You probably know by now that Maine voters overturned a law approving same-sex marriage. But Tuesday brought one bit of good election news: voters in Washington approved Referendum 71, albeit by a narrow margin. Referendum 71 asked voters whether they supported the state legislature’s decision in the summer to expand the rights of same-sex couples, effectively giving them most of the rights of married couples without using the term "marriage."
But why was Referendum 71 on the ballot anyway? As has happened in a few states now, voters opposed to same-sex unions decided to take action to block the state legislature’s decision. Various groups opposed to same-sex marriage successfully launched a petition drive in Washington to place a referendum on the ballot that could overturn the newly enacted statute.
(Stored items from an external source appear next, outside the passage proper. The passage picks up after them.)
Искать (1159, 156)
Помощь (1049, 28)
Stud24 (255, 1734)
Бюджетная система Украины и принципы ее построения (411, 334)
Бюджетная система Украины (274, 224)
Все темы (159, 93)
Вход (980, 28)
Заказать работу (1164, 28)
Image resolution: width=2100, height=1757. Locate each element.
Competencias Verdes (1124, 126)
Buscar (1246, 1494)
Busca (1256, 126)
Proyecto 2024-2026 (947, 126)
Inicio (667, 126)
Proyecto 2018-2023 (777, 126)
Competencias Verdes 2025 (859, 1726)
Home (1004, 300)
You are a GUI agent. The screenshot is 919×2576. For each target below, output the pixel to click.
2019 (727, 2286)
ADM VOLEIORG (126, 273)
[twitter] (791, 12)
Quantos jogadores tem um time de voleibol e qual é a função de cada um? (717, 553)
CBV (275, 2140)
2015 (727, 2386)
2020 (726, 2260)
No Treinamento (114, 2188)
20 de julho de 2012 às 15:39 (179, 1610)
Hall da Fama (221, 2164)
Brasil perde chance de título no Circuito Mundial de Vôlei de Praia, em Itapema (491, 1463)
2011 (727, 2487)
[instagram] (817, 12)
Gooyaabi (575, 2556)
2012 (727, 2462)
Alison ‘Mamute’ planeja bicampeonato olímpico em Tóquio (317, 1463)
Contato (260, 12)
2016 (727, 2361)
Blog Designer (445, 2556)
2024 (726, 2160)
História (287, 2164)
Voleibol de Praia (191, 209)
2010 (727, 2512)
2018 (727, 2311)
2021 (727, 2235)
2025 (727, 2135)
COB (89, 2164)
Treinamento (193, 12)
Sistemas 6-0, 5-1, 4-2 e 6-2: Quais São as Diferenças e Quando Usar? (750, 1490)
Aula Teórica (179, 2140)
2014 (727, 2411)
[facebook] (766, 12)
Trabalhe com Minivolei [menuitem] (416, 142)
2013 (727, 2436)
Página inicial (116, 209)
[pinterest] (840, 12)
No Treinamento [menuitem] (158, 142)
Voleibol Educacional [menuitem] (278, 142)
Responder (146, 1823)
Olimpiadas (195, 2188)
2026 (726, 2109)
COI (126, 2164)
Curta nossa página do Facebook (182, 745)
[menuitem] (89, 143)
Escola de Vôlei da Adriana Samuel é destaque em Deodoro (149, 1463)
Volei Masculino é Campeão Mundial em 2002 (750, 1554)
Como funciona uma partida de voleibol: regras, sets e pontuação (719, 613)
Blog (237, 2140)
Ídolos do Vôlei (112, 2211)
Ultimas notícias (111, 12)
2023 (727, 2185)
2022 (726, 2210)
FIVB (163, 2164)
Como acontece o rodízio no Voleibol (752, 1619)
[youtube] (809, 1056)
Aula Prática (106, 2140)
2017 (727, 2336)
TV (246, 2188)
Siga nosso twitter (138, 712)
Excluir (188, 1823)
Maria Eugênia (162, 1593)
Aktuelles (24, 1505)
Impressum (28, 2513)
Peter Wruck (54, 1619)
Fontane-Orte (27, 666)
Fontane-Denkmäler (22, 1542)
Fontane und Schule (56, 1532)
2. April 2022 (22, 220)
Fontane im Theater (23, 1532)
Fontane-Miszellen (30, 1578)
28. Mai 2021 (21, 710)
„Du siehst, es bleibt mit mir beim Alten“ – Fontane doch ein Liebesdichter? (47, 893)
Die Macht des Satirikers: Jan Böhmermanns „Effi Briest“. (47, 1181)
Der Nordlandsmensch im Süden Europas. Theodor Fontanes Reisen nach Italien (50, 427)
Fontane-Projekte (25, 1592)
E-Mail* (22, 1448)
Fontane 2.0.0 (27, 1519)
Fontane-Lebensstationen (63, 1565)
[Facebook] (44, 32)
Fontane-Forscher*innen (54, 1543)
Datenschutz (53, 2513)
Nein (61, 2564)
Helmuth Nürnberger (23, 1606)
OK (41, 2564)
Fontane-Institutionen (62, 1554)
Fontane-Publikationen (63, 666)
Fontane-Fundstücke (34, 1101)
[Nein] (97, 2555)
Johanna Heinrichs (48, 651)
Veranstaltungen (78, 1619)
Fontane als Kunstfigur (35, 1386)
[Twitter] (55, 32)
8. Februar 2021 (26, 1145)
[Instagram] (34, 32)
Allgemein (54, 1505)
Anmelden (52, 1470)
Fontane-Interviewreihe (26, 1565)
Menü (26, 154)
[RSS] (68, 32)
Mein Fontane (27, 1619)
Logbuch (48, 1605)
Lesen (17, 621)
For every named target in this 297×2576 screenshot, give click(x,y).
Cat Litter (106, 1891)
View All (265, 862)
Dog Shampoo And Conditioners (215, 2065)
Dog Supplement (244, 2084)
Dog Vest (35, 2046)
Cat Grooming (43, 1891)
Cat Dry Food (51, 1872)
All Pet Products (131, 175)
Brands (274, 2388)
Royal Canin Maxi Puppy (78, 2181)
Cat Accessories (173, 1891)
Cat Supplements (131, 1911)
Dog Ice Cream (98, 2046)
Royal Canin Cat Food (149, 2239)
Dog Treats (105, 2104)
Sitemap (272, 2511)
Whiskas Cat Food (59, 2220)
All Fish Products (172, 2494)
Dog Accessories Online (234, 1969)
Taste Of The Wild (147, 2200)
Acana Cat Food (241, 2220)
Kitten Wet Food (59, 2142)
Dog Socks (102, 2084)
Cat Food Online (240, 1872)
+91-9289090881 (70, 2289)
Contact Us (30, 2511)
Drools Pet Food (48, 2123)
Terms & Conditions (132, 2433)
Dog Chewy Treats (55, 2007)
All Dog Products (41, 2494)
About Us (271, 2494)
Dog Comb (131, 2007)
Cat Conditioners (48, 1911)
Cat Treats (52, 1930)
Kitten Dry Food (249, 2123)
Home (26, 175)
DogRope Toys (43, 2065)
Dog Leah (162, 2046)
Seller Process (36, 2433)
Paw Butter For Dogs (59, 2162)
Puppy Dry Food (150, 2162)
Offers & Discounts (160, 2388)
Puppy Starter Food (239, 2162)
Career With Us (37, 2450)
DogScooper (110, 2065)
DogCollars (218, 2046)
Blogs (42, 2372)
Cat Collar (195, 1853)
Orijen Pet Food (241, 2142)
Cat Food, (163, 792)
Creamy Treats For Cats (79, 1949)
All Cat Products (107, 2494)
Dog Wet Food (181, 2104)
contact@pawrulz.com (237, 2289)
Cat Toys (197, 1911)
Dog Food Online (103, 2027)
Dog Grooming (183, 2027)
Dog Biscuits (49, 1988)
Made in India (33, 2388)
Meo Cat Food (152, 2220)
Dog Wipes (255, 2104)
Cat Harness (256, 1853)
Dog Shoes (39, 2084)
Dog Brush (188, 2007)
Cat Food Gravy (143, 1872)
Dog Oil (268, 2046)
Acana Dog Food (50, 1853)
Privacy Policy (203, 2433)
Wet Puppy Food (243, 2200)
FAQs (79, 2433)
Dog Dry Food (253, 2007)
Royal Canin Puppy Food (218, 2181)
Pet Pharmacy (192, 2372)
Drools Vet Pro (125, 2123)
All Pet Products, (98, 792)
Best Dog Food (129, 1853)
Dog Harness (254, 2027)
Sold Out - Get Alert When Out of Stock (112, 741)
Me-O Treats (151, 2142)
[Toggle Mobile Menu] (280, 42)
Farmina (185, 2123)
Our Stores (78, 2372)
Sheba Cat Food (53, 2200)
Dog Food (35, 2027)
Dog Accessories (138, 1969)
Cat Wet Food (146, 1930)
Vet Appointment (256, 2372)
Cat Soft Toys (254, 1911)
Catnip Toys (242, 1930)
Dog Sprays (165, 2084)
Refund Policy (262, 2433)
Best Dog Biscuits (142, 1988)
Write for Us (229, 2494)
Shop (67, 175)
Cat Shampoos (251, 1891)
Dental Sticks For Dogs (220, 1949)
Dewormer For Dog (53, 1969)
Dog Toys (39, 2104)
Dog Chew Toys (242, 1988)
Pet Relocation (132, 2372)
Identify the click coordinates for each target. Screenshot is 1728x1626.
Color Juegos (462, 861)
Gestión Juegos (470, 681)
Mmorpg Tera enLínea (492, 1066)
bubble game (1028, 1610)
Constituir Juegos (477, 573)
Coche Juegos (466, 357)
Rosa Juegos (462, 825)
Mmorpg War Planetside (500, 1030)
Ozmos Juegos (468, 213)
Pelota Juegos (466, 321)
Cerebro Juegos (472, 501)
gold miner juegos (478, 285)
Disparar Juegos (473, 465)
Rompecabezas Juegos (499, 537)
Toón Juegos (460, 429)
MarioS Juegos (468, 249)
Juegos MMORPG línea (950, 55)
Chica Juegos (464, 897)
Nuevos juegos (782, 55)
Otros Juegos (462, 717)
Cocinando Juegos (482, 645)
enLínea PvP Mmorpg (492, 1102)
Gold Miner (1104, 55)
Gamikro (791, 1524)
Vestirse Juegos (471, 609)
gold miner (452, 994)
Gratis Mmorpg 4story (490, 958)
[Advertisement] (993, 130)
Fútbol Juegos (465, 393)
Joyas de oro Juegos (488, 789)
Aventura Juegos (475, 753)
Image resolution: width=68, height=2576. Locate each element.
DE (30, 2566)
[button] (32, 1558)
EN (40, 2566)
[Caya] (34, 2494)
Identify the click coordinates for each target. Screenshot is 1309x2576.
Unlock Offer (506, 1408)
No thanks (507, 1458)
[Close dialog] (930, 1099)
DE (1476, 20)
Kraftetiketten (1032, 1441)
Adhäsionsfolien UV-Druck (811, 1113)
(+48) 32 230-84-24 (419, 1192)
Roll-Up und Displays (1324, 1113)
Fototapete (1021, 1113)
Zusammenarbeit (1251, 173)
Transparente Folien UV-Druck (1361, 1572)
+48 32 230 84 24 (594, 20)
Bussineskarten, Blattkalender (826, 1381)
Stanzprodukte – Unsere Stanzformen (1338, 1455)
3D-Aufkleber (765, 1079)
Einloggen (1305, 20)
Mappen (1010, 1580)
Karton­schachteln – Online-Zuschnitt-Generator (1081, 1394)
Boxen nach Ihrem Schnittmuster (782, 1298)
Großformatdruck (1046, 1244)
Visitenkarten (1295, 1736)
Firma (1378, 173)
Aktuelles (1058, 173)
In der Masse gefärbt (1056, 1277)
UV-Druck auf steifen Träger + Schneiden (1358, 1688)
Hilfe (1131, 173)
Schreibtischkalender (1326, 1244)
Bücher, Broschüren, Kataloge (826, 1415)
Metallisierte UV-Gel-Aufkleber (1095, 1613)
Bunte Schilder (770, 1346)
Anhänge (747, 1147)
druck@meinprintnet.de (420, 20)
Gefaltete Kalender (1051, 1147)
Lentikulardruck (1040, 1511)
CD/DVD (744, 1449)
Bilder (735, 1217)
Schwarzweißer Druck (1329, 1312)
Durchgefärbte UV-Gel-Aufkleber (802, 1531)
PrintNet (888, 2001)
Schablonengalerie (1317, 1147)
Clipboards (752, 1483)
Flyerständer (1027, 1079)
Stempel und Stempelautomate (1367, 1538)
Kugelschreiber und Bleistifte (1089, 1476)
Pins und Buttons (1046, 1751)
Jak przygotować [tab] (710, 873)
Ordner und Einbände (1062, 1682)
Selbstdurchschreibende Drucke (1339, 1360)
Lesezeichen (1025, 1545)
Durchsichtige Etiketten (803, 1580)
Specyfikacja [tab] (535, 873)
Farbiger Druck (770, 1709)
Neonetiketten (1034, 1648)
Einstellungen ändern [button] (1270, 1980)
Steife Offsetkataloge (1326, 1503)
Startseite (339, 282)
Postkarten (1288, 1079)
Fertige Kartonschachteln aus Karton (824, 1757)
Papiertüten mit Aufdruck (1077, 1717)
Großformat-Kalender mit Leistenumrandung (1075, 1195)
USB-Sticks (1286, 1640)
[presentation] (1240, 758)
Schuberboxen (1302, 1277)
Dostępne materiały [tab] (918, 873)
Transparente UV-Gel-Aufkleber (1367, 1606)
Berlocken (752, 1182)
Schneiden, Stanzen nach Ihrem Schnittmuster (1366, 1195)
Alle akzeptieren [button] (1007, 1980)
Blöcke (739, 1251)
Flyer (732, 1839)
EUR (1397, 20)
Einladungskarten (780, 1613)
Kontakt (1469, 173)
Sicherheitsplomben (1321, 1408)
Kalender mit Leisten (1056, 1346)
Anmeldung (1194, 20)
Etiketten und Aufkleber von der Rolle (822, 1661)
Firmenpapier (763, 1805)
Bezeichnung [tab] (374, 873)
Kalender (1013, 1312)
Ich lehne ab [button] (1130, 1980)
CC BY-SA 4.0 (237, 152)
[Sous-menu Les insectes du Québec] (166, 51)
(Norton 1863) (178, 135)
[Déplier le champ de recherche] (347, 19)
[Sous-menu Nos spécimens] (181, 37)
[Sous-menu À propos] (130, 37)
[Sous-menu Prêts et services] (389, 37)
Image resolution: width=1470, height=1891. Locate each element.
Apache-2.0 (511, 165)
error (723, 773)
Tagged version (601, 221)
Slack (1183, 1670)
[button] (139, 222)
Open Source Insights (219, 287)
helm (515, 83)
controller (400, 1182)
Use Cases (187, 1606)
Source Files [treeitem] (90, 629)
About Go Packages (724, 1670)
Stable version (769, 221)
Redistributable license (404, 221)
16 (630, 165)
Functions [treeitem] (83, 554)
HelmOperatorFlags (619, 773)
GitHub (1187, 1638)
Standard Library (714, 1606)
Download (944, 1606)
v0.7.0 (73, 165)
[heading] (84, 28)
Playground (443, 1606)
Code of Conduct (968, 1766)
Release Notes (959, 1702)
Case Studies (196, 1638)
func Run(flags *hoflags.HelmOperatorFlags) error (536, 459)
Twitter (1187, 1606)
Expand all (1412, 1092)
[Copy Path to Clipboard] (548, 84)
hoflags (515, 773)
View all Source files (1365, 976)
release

Which brings me to the subject of today’s post. Some gay rights advocates wanted access to the names of those who signed the petition. The group principally responsible for sponsoring the petition drive, Protect Marriage Washington, sued to prevent release of the names, arguing that release of the identity of the signers placed them at risk of being harassed. A federal district court judge agreed, and after various rounds of litigation, the Supreme Court ruled on October 20, upholding the district judge’s decision to ban release of the names.
Some gay rights groups have claimed foul, saying that the signatures should be considered a matter of public record. And that authority on all things, Stephen Colbert, even did a piece poking fun at the petitioners, who he claimed merely want to keep their bigotry private.
I disagree. Signing a petition is not that different from voting. And for the same reasons that we use the secret ballot, we should not disclose the identity of people who sign petitions. Presumably, we want to encourage people to express their true views, whatever they are, and not to suppress them out of fear of retaliation, even if those fears may be somewhat exaggerated (as I think they were in this instance).
Two arguments on the other side that I have heard are, first, that state and federal laws typically require the disclosure of financial contributors to political campaigns, including campaigns involving referenda. True, but disclosing the identity of contributors serves the purposes of deterring corruption and of enforcing limits on campaign contributions. We have a right to know who may be trying to buy influence and who may be funding campaigns. There is no comparable benefit to disclosure of signatories to a petition.
Another argument is that petitioners should have the courage of their convictions and should be willing to have their names disclosed to the public. In principle, I agree. In many cases, petitioners are proud to disclose their names, even when there is a clear risk to their safety, as opposed to a speculative risk. (To take but one example, think of the petitions the American colonists submitted to the British government.) But laws are made to protect the timid as well as the courageous. If someone does not want her/his name disclosed, we should not force disclosure.
Finally, it is unfair to maintain that the request to withhold petitioners’ names serves only as a cover for bigotry. Depending on the circumstances, it can provide significant protection to those fighting bigotry. The only other time the Supreme Court addressed a comparable issue was in the 1950s when Alabama wanted to compel the NAACP to disclose membership lists. Wisely, the Court decided such a requirement was unconstitutional as it would have had a chilling effect on citizens’ rights of free association.
Let petitioners keep their names hidden from public scrutiny if the want. It will not affect discussion of the substantive issues presented by any petition, and it may just foster participatory democracy.